Para Glauber Braga, o
voto apresentado por Paulo Magalhães teria sofrido interferência do
ex-presidente da Câmara Arthur Lira — o que Magalhães nega.
Glauber afirma que
Magalhães foi "comprado" por Lira. Aliados do parlamentar do PSOL
apontam que há, ao longo de toda a argumentação de Magalhães, uma série de
menções a embates com Arthur Lira — que não é o objeto da denúncia apresentada
pelo Novo.
"Esse pedido de
cassação é uma ação do Lira e é impossível ocultar isso. O provocador[, Gabriel
Costenaro], é uma desculpa pra calar quem se manifesta contra o escândalo do
orçamento secreto", disse Glauber Braga ao g1.
O voto de Magalhães faz,
de fato, uma série de referências diretas a supostos ataques de Glauber a Lira
— mesmo este não sendo o cerne da denúncia oferecida pelo Novo.
O relator dá destaque ao
comportamento de Glauber contra Arthur Lira ao defender que as condutas do
parlamentar "atingem a honra e dignidade" da Câmara.
"Cabe frisar que as
agressões físicas e verbais praticadas pelo representado, sobretudo as ofensas
dirigidas ao [então] presidente desta Casa [Arthur Lira], não só maculam a
integridade física e moral dos envolvidos, mas também atingem a honra e dignidade
deste Parlamento e de seus membros", escreveu Paulo Magalhães.
Glauber Braga entrou em
rota de colisão com Arthur Lira ao longo do último ano. O deputado denunciou
supostas irregularidades na distribuição justamente de emendas parlamentares.
Glauber foi ouvido pela
Polícia Federal em um inquérito que apura uma suposta manobra de Lira para
interferir no destino de R$ 4,2 bilhões em emendas de comissão.
No ano passado, em uma
das etapas do processo no Conselho de Ética, Glauber Braga chamou Lira de
"bandido" e disse que Paulo Magalhães estava "combinado"

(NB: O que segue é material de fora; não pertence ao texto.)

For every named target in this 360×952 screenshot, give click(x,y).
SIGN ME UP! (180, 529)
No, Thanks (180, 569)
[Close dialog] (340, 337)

com o então presidente da Câmara para aprovar a sua cassação. A tônica foi
repetida nesta quarta.
À época, diferentemente
de outras ocasiões, Arthur Lira fez questão de se manifestar publicamente
contra o deputado.
Lira defendeu uma
"pronta repulsa" a Glauber. E afirmou, na ocasião, que
"xingamentos, ofensas pessoais e agressões são comportamentos
incompatíveis com a compostura e com o decoro que se esperam de um integrante
da Câmara dos Deputados".
Ao defender Lira das
supostas agressões feitas por Glauber, o voto de Paulo Magalhães afirma que o
deputado do PSOL "buscou desmoralizar e descredibilizar" o então
presidente da Câmara, em uma tentativa de "culpabilizá-lo pelas condutas
narradas".
Glauber Braga afirma que
tem sido perseguido por Arthur Lira e argumenta que há relação entre o desfecho
de seu caso e o envio de emendas parlamentares a redutos eleitorais de Paulo
Magalhães.
Levantamento feito pelo
deputado do PSOL diz que municípios em que Magalhães obteve maior votação
proporcional na Bahia têm um total de R$ 39,8 milhões em emendas.